*** Block opens ***

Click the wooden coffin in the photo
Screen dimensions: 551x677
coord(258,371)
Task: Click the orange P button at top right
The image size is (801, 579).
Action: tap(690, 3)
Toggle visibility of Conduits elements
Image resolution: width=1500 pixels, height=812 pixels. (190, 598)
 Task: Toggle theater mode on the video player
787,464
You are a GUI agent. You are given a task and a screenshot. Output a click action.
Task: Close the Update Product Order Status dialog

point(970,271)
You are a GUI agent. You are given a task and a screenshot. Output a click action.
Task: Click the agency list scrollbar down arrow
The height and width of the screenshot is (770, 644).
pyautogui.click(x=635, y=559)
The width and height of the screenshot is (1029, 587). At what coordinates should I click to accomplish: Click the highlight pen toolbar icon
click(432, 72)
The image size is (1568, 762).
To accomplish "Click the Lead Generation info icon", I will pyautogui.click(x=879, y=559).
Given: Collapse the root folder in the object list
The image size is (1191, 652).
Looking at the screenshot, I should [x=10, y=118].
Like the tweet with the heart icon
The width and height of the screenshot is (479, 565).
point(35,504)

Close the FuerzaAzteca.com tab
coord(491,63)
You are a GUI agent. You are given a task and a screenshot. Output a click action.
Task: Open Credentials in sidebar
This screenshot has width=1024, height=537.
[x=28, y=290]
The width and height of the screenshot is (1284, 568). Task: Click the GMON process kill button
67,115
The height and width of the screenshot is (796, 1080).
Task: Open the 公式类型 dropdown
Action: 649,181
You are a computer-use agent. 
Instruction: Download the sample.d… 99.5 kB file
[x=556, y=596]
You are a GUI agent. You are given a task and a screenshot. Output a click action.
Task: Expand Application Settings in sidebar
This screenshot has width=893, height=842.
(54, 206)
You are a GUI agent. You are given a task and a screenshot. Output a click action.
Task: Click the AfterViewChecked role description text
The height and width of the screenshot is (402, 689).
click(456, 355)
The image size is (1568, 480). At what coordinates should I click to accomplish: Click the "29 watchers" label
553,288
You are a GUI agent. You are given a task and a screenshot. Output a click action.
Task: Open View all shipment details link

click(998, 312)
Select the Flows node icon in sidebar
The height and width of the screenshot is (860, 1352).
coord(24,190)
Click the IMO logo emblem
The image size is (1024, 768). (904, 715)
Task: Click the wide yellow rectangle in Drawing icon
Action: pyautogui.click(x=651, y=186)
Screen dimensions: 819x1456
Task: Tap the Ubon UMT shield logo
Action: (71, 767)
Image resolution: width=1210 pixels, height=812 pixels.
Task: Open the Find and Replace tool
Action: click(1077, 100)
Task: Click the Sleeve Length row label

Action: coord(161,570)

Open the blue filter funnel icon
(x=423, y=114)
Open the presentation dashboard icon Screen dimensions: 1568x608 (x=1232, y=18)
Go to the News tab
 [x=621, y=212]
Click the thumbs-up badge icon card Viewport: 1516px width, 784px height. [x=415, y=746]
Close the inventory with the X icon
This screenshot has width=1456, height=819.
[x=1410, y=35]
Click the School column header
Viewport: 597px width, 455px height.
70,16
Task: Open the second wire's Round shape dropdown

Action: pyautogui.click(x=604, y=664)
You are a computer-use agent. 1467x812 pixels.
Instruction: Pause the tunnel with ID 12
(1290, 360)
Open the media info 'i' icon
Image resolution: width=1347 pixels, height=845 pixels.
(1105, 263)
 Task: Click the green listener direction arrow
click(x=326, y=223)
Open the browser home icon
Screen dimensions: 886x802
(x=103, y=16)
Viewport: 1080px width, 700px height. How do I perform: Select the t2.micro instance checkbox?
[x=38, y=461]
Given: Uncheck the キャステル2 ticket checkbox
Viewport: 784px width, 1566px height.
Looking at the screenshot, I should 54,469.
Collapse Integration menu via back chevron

*** Block closes ***

§ What you should do: All entries should be transcribed verbatim.

§ Response area:
Click the wooden coffin in the photo
Screen dimensions: 551x677
coord(258,371)
Task: Click the orange P button at top right
The image size is (801, 579).
Action: tap(690, 3)
Toggle visibility of Conduits elements
Image resolution: width=1500 pixels, height=812 pixels. (190, 598)
 Task: Toggle theater mode on the video player
787,464
You are a GUI agent. You are given a task and a screenshot. Output a click action.
Task: Close the Update Product Order Status dialog

point(970,271)
You are a GUI agent. You are given a task and a screenshot. Output a click action.
Task: Click the agency list scrollbar down arrow
The height and width of the screenshot is (770, 644).
pyautogui.click(x=635, y=559)
The width and height of the screenshot is (1029, 587). At what coordinates should I click to accomplish: Click the highlight pen toolbar icon
click(432, 72)
The image size is (1568, 762).
To accomplish "Click the Lead Generation info icon", I will pyautogui.click(x=879, y=559).
Given: Collapse the root folder in the object list
The image size is (1191, 652).
Looking at the screenshot, I should [x=10, y=118].
Like the tweet with the heart icon
The width and height of the screenshot is (479, 565).
point(35,504)

Close the FuerzaAzteca.com tab
coord(491,63)
You are a GUI agent. You are given a task and a screenshot. Output a click action.
Task: Open Credentials in sidebar
This screenshot has width=1024, height=537.
[x=28, y=290]
The width and height of the screenshot is (1284, 568). Task: Click the GMON process kill button
67,115
The height and width of the screenshot is (796, 1080).
Task: Open the 公式类型 dropdown
Action: 649,181
You are a computer-use agent. 
Instruction: Download the sample.d… 99.5 kB file
[x=556, y=596]
You are a GUI agent. You are given a task and a screenshot. Output a click action.
Task: Expand Application Settings in sidebar
This screenshot has width=893, height=842.
(54, 206)
You are a GUI agent. You are given a task and a screenshot. Output a click action.
Task: Click the AfterViewChecked role description text
The height and width of the screenshot is (402, 689).
click(456, 355)
The image size is (1568, 480). At what coordinates should I click to accomplish: Click the "29 watchers" label
553,288
You are a GUI agent. You are given a task and a screenshot. Output a click action.
Task: Open View all shipment details link

click(998, 312)
Select the Flows node icon in sidebar
The height and width of the screenshot is (860, 1352).
coord(24,190)
Click the IMO logo emblem
The image size is (1024, 768). (904, 715)
Task: Click the wide yellow rectangle in Drawing icon
Action: pyautogui.click(x=651, y=186)
Screen dimensions: 819x1456
Task: Tap the Ubon UMT shield logo
Action: (71, 767)
Image resolution: width=1210 pixels, height=812 pixels.
Task: Open the Find and Replace tool
Action: click(1077, 100)
Task: Click the Sleeve Length row label

Action: coord(161,570)

Open the blue filter funnel icon
(x=423, y=114)
Open the presentation dashboard icon Screen dimensions: 1568x608 (x=1232, y=18)
Go to the News tab
 [x=621, y=212]
Click the thumbs-up badge icon card Viewport: 1516px width, 784px height. [x=415, y=746]
Close the inventory with the X icon
This screenshot has width=1456, height=819.
[x=1410, y=35]
Click the School column header
Viewport: 597px width, 455px height.
70,16
Task: Open the second wire's Round shape dropdown

Action: pyautogui.click(x=604, y=664)
You are a computer-use agent. 1467x812 pixels.
Instruction: Pause the tunnel with ID 12
(1290, 360)
Open the media info 'i' icon
Image resolution: width=1347 pixels, height=845 pixels.
(1105, 263)
 Task: Click the green listener direction arrow
click(x=326, y=223)
Open the browser home icon
Screen dimensions: 886x802
(x=103, y=16)
Viewport: 1080px width, 700px height. How do I perform: Select the t2.micro instance checkbox?
[x=38, y=461]
Given: Uncheck the キャステル2 ticket checkbox
Viewport: 784px width, 1566px height.
Looking at the screenshot, I should 54,469.
Collapse Integration menu via back chevron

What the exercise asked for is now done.